You often hear the saying that a noisy and passionate crowd can almost be as good as the team's 12th man.

And on that score, given that 25,000 supporters turn up at Carrow Road for every home game, plus virtually every ticket being snapped up for away games by those that follow the team on the road, it's safe to say that the Canaries are undoubtedly afforded that particular luxury.

But I've got to say that those 11,000 or so Millwall fans who were present at the New Den last week didn't half make a racket.

In any crowd, there's always the hard core noisy element that will remain vocal no matter what.

Then there are those who only tend to get animated depending on the circumstances of the game.

And finally there are those who prefer to absorb the atmosphere and generally keep their thoughts to themselves.

At Millwall, though, it seemed as though everyone was up for a verbal onslaught. At everything and anything. They reacted to every decision that didn't go their team's way as though it had just cost them their life's savings.

And the women and children were just as rowdy as the men!

There was no let-up for entire the duration of the game.

They'll never be as intimidating and as they were at the old Den, as I'm sure that anyone who played at that Godforsaken place, or anyone who was brave enough to stand in the away end there will probably testify.

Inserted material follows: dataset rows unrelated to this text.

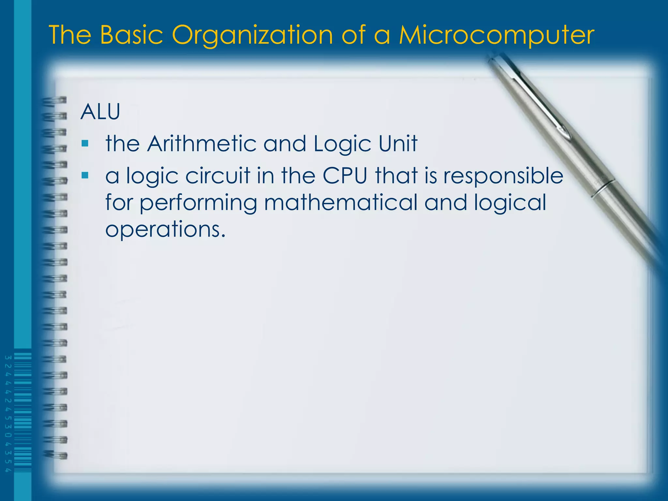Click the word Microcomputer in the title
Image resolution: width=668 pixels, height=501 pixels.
click(x=496, y=35)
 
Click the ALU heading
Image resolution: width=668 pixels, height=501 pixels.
click(x=100, y=112)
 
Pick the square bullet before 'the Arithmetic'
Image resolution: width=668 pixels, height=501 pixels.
click(x=85, y=143)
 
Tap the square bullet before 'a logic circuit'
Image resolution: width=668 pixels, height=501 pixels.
click(x=85, y=175)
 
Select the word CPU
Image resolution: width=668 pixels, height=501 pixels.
click(x=345, y=176)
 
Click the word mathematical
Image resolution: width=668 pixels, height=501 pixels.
click(x=341, y=203)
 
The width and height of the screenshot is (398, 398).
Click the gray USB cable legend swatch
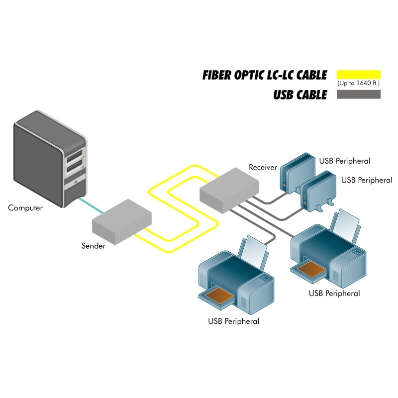point(358,94)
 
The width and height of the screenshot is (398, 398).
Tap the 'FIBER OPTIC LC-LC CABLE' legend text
point(264,75)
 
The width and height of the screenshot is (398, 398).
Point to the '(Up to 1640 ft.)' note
point(358,83)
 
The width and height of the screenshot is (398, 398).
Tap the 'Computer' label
point(25,208)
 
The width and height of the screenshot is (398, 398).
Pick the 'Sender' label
point(94,246)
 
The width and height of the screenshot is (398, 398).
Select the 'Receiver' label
point(263,167)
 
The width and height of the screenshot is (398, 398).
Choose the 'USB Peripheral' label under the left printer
point(233,321)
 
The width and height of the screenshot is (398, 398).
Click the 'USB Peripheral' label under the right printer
point(334,294)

Once, during the 1984-85 season, I heard a really old woman come out with a mouthful of expletives that were so bad it was almost surreal.

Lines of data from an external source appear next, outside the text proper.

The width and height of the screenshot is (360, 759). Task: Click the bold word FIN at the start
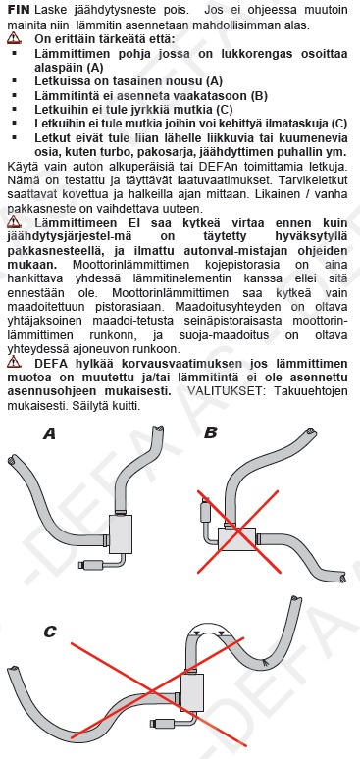click(x=20, y=10)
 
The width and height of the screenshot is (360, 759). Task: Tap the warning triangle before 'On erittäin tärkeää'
click(x=15, y=39)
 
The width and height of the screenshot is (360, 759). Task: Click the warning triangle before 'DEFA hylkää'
click(x=15, y=361)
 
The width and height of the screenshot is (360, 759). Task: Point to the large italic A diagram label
click(x=49, y=433)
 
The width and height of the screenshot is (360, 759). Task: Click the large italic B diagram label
click(x=211, y=432)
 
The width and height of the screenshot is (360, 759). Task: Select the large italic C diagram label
click(x=49, y=632)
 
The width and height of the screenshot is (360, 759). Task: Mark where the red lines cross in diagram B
click(x=238, y=531)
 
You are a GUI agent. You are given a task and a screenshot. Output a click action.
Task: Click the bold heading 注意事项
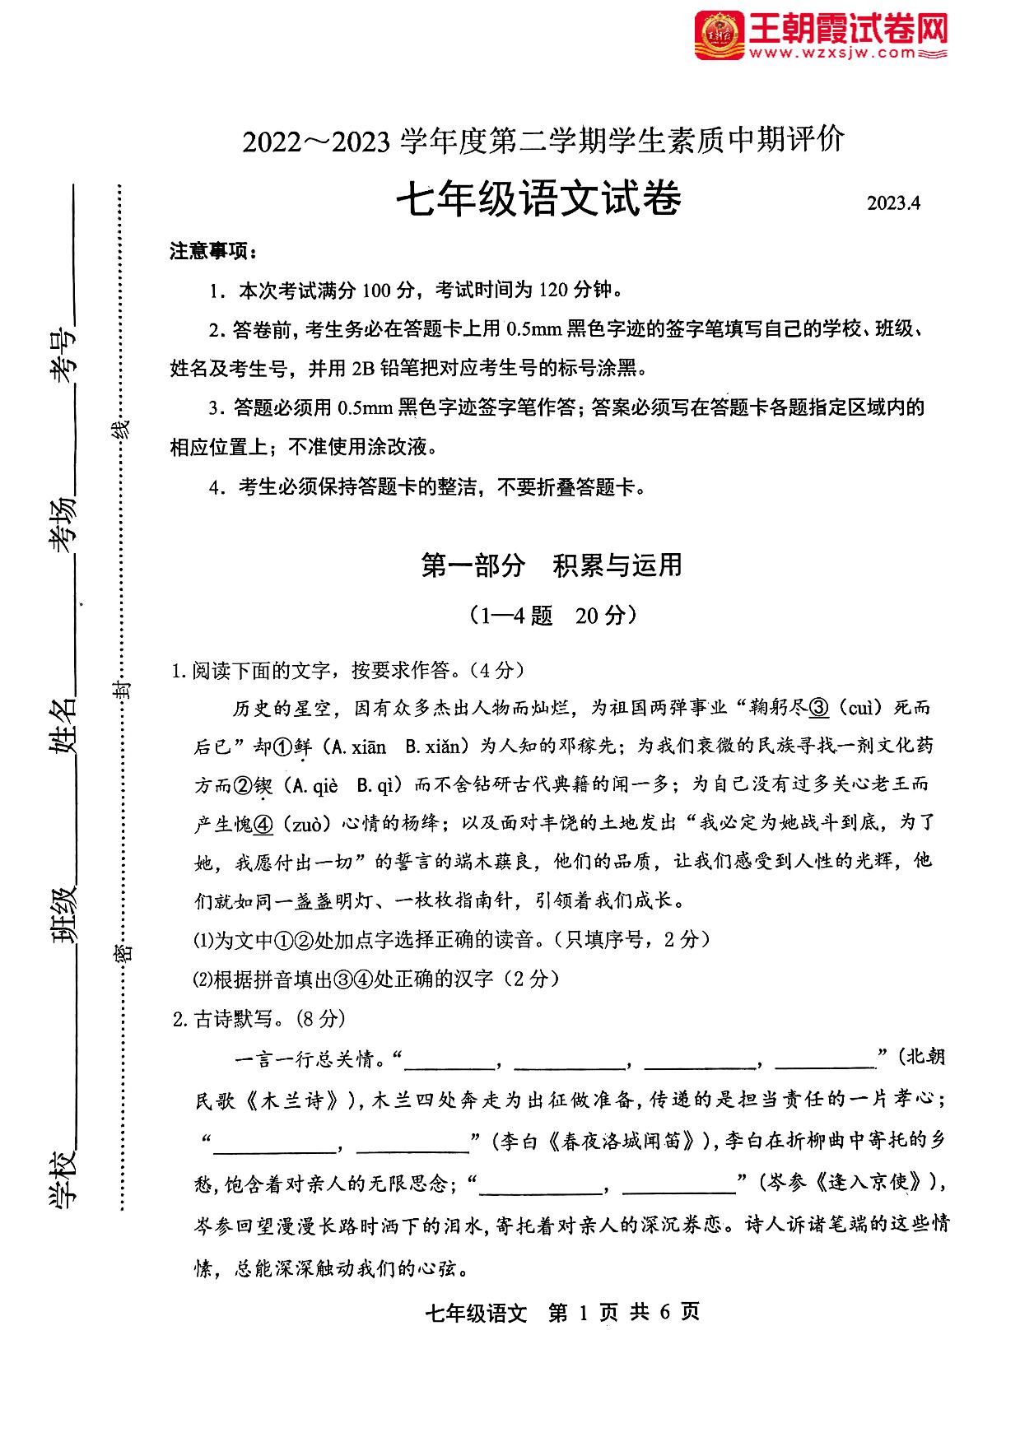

Especially as a lad I presume was her young grandson was standing beside her at the time, nodding in approval!

But despite it being some 16 years since they moved to their new ground, they clearly haven't mellowed all that much!

t TOGETHERNESS IS THE KEY TO KEEPING THE SQUAD HAPPY

Last week someone asked me how a manager can keep all the players in his squad happy when his first choice eleven virtually picks itself?

Well, in my opinion, the only way he can do so is by making them feel that they are all in it together.

No footballer can, or should ever be truly happy unless he is playing in the first team. But there are ways a manager can soften the blow if you're not.

I think back to how it was at Everton under Howard Kendall during the 1986-87 season that ultimately saw us crowned as league champions.

Barring injury or suspension, everyone knew what the side would be. It virtually picked itself (although as it turned out, several key players did pick up injuries that season, and many of us “squaddies” benefited with more appearances than we might have otherwise expected).

But Kendall wouldn't allow anyone not to feel as important as the next man. “I'll need every single one of you at some time during the season,” he would say regularly. “We can only win things together as a group.”

Accordingly, he took large squads whenever we played away. The entire first team squad trained together whenever it was possible. He even organised nights out for us and insisted that every single one of us attended - not that he really needed to though! Everyone felt part of the group.

And he would never publicly criticise any of his players.

And unsurprisingly it created a strong bond in the dressing room at Goodison Park and paid rich dividends with something like 18 of us picking up Championship winners' medals (and remember these were the days when you were only allowed one substitute.)

I say this because City fans might get the impression that it might not be too dissimilar at Norwich these days, because the one thing you continually hear boss Paul Lambert saying after matches is how pleased he has been with “all” of his players.

Even after the defeat at Millwall last week he still paid tribute to his players. “They gave me everything today and they've been brilliant all season,” he said. “The lads who have played (regularly), the lads who have come in - I couldn't ask any more from any of them.” As a player, hearing that sort of thing from your manager can make a big difference, believe me.